Saturday, May 31, 2008

finally some rain

It was the first Saturday CSA distribution & things went smoothly.  I met so many of our members, but I'm not sure I'll remember all the names!  Everyone went home with loads of spinach, lettuce, arugula, radishes, & turnips.  I can't wait to get to know everyone throughout the summer--- it is so satisfying to smile & shake hands with the people who are directly going to ingest the fruits of your labor.  

It was also a bit strange to see the place from the consumer perspective.  We put our bins of veggies out, re-stocking them throughout the morning, and it looks a little like a grocery store.  Here there are fresh, succulent leaves of spinach, and shiny red bunches of radishes.  I've actually never seen anything so fresh in any supermarket.  But watching a hundred people place these veggies into plastic bags, and carry them to their cars in canvas or paper bags, was something else.  

I've seen those groceries at their seed stage, coming out of white paper packets from Johnny's.  I've pulled a rusty hoe next to rows of tiny seedlings, my gloved fingers have massaged the dry earth around the little spinach plants, my sore back has lifted and placed frost-cloth over them.  And then my freshly sharpened knife and I have plucked these leaves from an inch above the ground, to dunk, dry, lift, and carry them to the table.  I am a "producer" of food-- but food produces itself, I just help it along.  It's quite a miracle, actually.  And I love to be part of it all.  Of course all the folks eating the spinach are part of it as well.  I wouldn't have a job if it weren't for their support (the "CS" in "CSA")... and their gratitude & feedback is what keeps me going when my back starts hurting & I think about maybe a nice air-conditioned office somewhere...   but food!  We all love food.

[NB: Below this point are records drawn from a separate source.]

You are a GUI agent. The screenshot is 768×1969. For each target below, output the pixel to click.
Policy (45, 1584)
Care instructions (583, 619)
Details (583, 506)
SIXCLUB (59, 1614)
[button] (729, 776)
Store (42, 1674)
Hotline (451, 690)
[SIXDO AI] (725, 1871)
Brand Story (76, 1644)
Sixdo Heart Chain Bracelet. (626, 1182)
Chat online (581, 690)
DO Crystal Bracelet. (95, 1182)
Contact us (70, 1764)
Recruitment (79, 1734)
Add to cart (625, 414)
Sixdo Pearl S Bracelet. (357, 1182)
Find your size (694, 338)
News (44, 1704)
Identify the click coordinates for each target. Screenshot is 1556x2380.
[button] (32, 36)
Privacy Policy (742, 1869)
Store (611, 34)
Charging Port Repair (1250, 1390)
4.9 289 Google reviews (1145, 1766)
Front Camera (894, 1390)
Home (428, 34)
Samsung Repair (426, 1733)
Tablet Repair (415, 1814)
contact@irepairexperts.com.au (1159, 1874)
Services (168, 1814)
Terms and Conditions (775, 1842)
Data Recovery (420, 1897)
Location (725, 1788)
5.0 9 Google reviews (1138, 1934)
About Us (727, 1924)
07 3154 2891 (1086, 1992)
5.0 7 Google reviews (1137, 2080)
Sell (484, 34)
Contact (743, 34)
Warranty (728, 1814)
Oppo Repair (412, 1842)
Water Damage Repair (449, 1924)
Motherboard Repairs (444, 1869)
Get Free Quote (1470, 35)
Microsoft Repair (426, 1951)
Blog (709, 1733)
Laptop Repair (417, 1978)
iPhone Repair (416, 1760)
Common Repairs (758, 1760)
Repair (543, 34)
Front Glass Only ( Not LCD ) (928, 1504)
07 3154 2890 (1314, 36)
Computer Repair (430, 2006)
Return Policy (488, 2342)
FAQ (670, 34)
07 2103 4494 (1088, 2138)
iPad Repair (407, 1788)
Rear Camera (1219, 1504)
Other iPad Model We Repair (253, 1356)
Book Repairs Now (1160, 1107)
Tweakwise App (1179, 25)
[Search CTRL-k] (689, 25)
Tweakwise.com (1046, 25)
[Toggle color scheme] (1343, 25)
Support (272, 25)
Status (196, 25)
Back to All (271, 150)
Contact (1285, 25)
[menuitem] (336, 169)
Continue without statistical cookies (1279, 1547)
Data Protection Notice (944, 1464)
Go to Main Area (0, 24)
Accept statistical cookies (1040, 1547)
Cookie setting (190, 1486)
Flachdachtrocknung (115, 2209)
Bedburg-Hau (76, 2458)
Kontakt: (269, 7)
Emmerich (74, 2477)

This is what rye looks like when it "goes to seed"... everything's been growing faster than we can mow it down.  But it's quite beautiful, all this lush spring green.
This is what vetch looks like in flower.  

And I planted the rest of the 3 Sisters Garden!   Hopi Blue Corn, from greenhouse starts, and also some direct-seed corn.  In the corners I planted Mammoth Sunflowers.  Around the bottom edge I will plant broom corn in a few days when it's ready in the greenhouse.  I also planted some Amaranth, which makes these beautiful tall magenta flowers, as well as an edible grain.  There will also be some other varieties of tall sunflowers.  All of these plants will form the first "sister"... the one that stands "tall and proud" and will form a living trellis structure for the beans to grow on!  Everything was planted with 3' spacing in between.
It was hot and humid while I was planting (barefoot) and I kept hearing rumbles that sounded like planes in the distance.  It was bright & sunny so I didn't even think it was thunder until it kept happening enough for me to realize a storm was approaching!
Maybe I wouldn't need to irrigate the plot after all!  I begged the sky to let loose it's burden.  And it answered with wind & lightning.   I ran around the farm, putting the sheep and chickens in, closing gates & greenhouse, and even managed to rapidly plant a row of my own project-plants next to the peppers & flower garden:  okra, colored cotton, dragons-tongue beans, epazote, & cayenne peppers.  I wanted to take advantage of the natural irrigation that was about to happen.  I hate moving pipes.  Everything closed up, I laid down on the deck behind the barn & watched the clouds swirl until they started dropping.
We did get some rain, almost 1/2"... but it blew over in an hour or so, and the sun came out again.  I want steady rain!  I want the ground to be saturated deep down, so all those corn roots can follow the drops down & secure themselves in the ground.  I want a week of rainy days.  Unfortunately my desires have no influence on the weather.  I take what it gives, and work around what it doesn't.  Being a farmer is incredibly humbling.